2. Keep up the pitching
The offseason acquisitions of starting pitchers Sonny Gray and Tanner Roark, plus pitching coach Derrick Johnson, have paid off. The Reds are second in the NL in ERA at 3.77, behind only the Dodgers at 3.37. Just six teams in MLB have an ERA of under 4.00. Luis Castillo has been the team’s ace with an 8-3 record and a 2.29 ERA.
Gray, acquired from the Yankees, gives credit to Johnson, who also coached him at Vanderbilt. “It feels like he’s taught me how to pitch twice now,” Gray told the Cincinnati Enquirer after being named to the NL All-Star team. “He’s hands-down the best pitching coach there is.”
3. Hold the bullpen together
Bell’s critics have knocked his habit of pulling starting pitchers early, but the first-year manager has merely followed the MLB trend of not allowing most starters to go through the opposing batting order a third time. Judging by the team’s ERA, that strategy is working.
It has put some pressure on the bullpen, but not as much as you might think. The Reds rank ninth in fewest bullpen innings (297.2) and are 10th in bullpen ERA at 4.05. Opponents are hitting just .235 against the Reds’ pen, which ranks sixth-best in the majors. All that despite the fact closer Raisel Iglesias has struggled at times. He’s 2-7 with a 4.06 ERA.
4. Get healthier
Starting pitcher Alex Wood was one of the major attractions of the offseason trade with the Dodgers that also brought Puig and Kyle Farmer to Cincinnati. But injuries have kept Wood from throwing an inning to this point. If he could return, Bell might sub Tyler Mahle (4.74 ERA) out of the rotation.
After hitting 27 homers with 97 RBI in 2017 and 23 homers with 92 RBI in 2018, Scooter Gennett has played in just six games this year with two hits in 20 at-bats. After finally returning from the strained groin he suffered during spring training, Gennett tweaked the injury again. The hope is the rest over the All-Star break will have the second baseman ready to go.

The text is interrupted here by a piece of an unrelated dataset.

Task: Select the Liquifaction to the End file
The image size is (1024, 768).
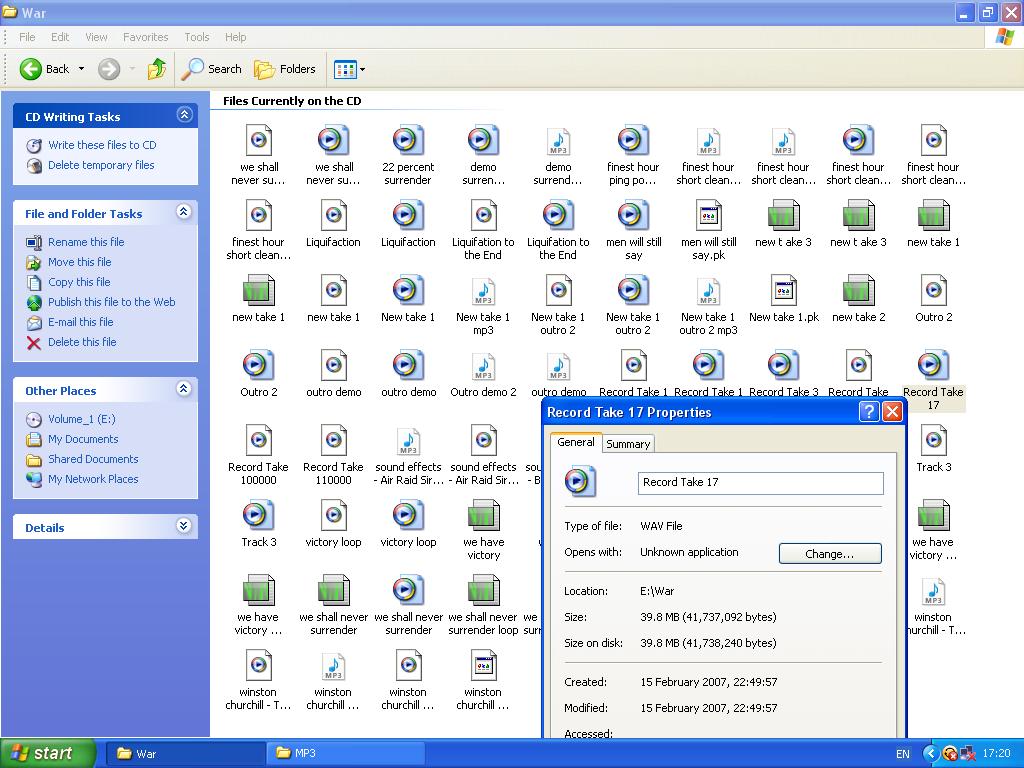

Same for Senzel, who sprained an ankle banging into the wall while trying to make a catch last Sunday against Cleveland. Senzel earlier sprained an ankle in spring training, delaying his major league debut. The former No. 2 overall pick has hit .263 over 55 games. He’s a future star who should get nothing but better.
And don’t forget Amir Garrett, the left-handed reliever who has been sensational this year (1.70 ERA), but is currently on the injured list with a lat strain.
5. Win the head-to-head NL Central matchups
With just three games separating the five teams in the loss column, the Central’s intra-division games take on even more importance. Entering Friday’s games, here were the standings:
- Chicago 47-43
- Milwaukee 47-44
- St. Louis 44-44
- Pittsburgh 44-45
- Cincinnati 41-46
The Reds are 6-3 against the Cubs. They’ve taken two of three in each of their three series with Joe Maddon’s club. They are 6-7 against Milwaukee but won their last three games against the Brewers, including back-to-back shutouts, last week.
The Reds are 3-4 against the Cardinals and have yet to play St. Louis in Great American Ball Park. (Their two “home” games against the Cards were played in Mexico.) They are 3-7 against Pittsburgh, but have won two of the last three against the Pirates.
After the three-game set with the Rockies, the Reds dive back into a heavy rotation of division play — three games in Chicago (July 15-17), four at home with St. Louis (July 18-21) and three at Milwaukee (July 22-24).